Virat Kohli and Ian Bell decide the best way to deal with the Nagpur pitch is to drive a stake through its heart
© Getty Images
England wrapped up a deserved series win in Nagpur in what was effectively reduced to a three-Test series by an abomination of a pitch that produced a match of unremitting, merciless tedium. It reached even that level of intrigue only thanks to some delusional umpiring and a few careless pieces of batting that can be safely attributed to the players temporarily having the will to live sucked from their souls by a surface with all the vitality of a fossilised brick, 22 yards of cricketing mausoleum upon which the groundsman should have daubed the words, “Abandon hope, all ye who enter here”, or, at the very least, “I Hate Cricket”. Why he did not do so remains a mystery that may never be adequately explained.
It would have taken a superhuman effort of sustained incompetence for either side to lose this match. Neither side obliged, and, amidst one of the most anticlimactic conclusions to a sporting event imaginable, England gained significant consolation at the end of a disappointing year.
Alastair Cook’s captaincy tenure has thus begun with an impressive individual and collective triumph. England recovered from a woeful start, and ruthlessly exposed and exploited the seismic faultlines in the Indian team that were apparent in their humiliations in England and Australia last year, and could not be camouflaged by home advantage. Cook’s personal performance was monumental. His century in defeat in the first Test turned the momentum of the series, his hundreds in the second and third Tests ground down and dispirited an increasingly pallid opposition. The skill, craft and persistence of Panesar, Swann and Anderson, and the Mumbai magic of Pietersen, overwhelmed the home team, whose faint hopes of rescuing a drawn series were scuppered by that Nagpur slab of compacted disappointment, which offered nothing to bowlers, batsmen, spectators, commentators, sponsors, men, women, children, the elderly, the living, the dead, or anyone with belief in the existence of a benevolent god.

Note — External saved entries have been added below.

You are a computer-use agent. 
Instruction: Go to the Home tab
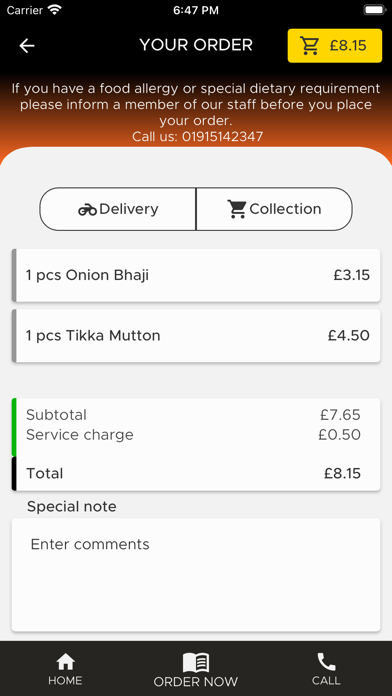click(x=65, y=668)
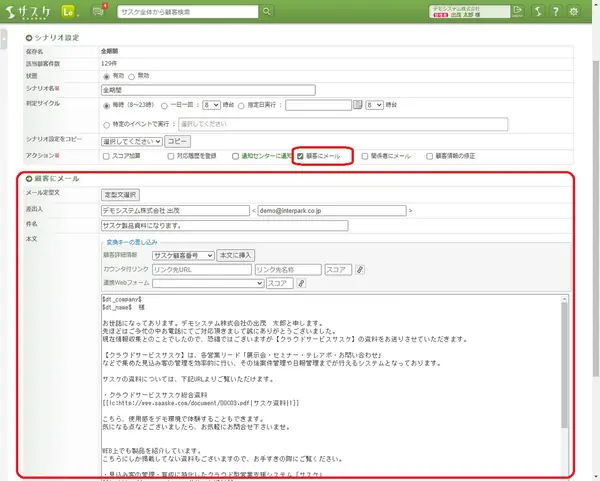
Task: Click the 件名 subject input field
Action: tap(224, 225)
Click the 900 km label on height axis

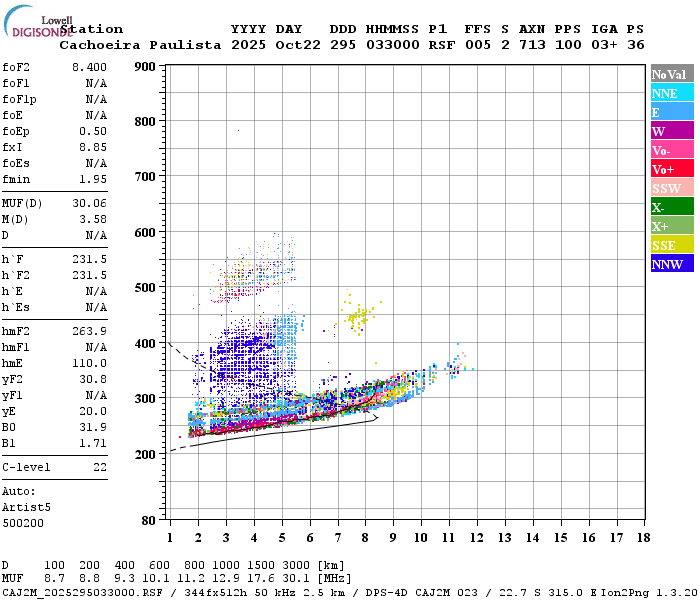145,67
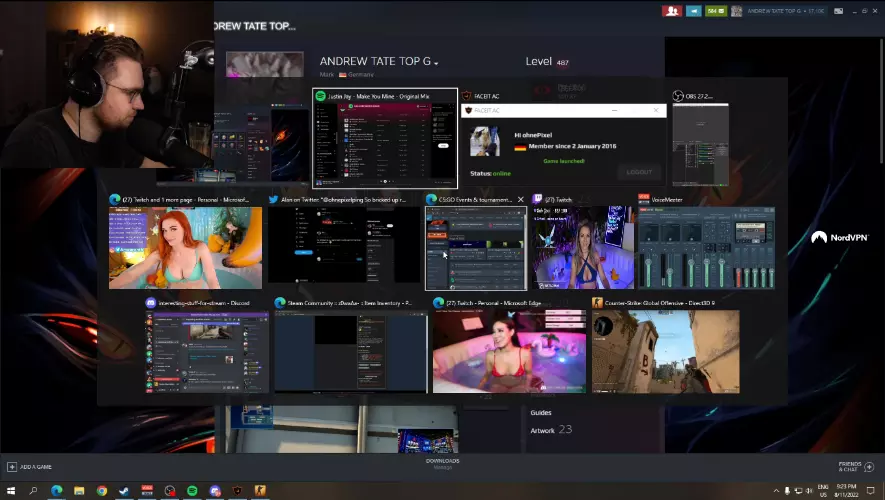The image size is (885, 500).
Task: Open the ENG language input selector
Action: [823, 491]
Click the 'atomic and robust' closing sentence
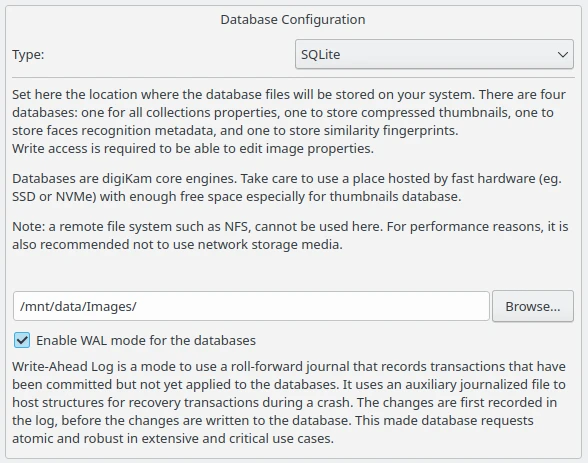 [173, 438]
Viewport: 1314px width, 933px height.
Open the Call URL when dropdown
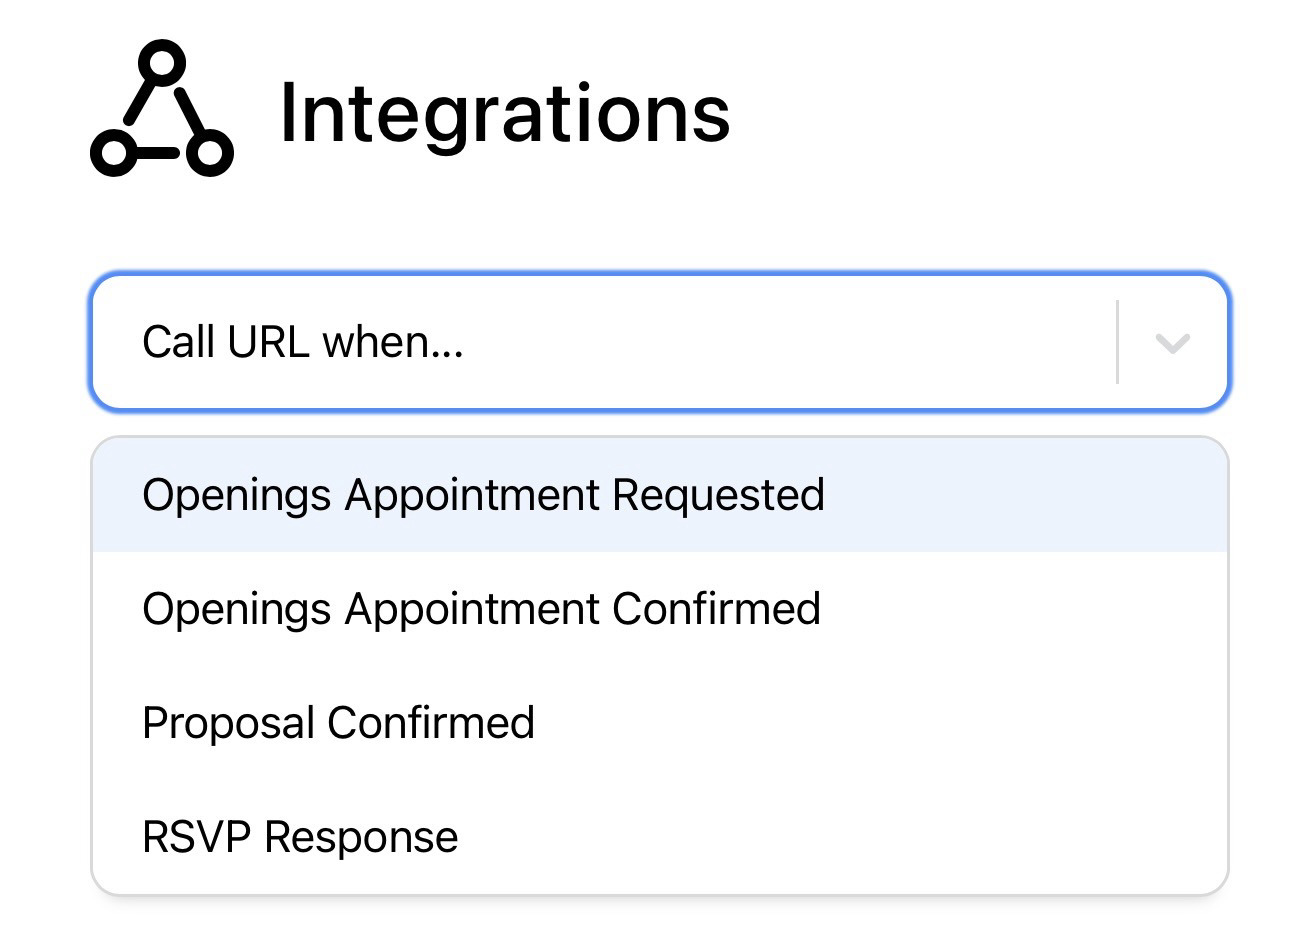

It was one of the worst Test matches of recent vintage. The match run rate was 2.27 per over, the second slowest of the 525 Test matches played since April 2001.
Only a late flurry of runs, when even the minimal pressure India had been able to impose had long since dissipated in the inevitability of a draw, raised it past the 2.25 per over of the Bangladesh v New Zealand Test in Chittagong in 2008-09, a game which had the decency to provide 37 wickets and a tight, low-scoring contest that ended with the Kiwis chasing down 317 to win by three wickets. The overall run rate in those 525 Tests is 3.26.
Bowlers struck on average once every 120 balls, the 19th worst match strike-rate of the 585 Tests since January 2000 which have lasted for at least 90 overs. The average strike rate in all Tests in that time is a wicket every 66 balls. So in the average recent Test, runs are scored almost 50% more quickly, and wickets taken almost twice as often, as happened in Nagpur.
The interminable drudgery was not helped by a soporific over-rate, plodding along at around the mandatory 15 over per hour despite fewer than a quarter of the overs being bowled by pacemen, or the innumerable needless interruptions that have been allowed to proliferate, or by the fact that England had no need to take the initiative, and India no apparent urge or ability to do so. Their batting at the start of day four was bafflingly pointless. And they then helped Cook set what must surely be yet another record – the first batsman in cricket history to have three men defending the legside boundary after scoring 12 off 90 balls.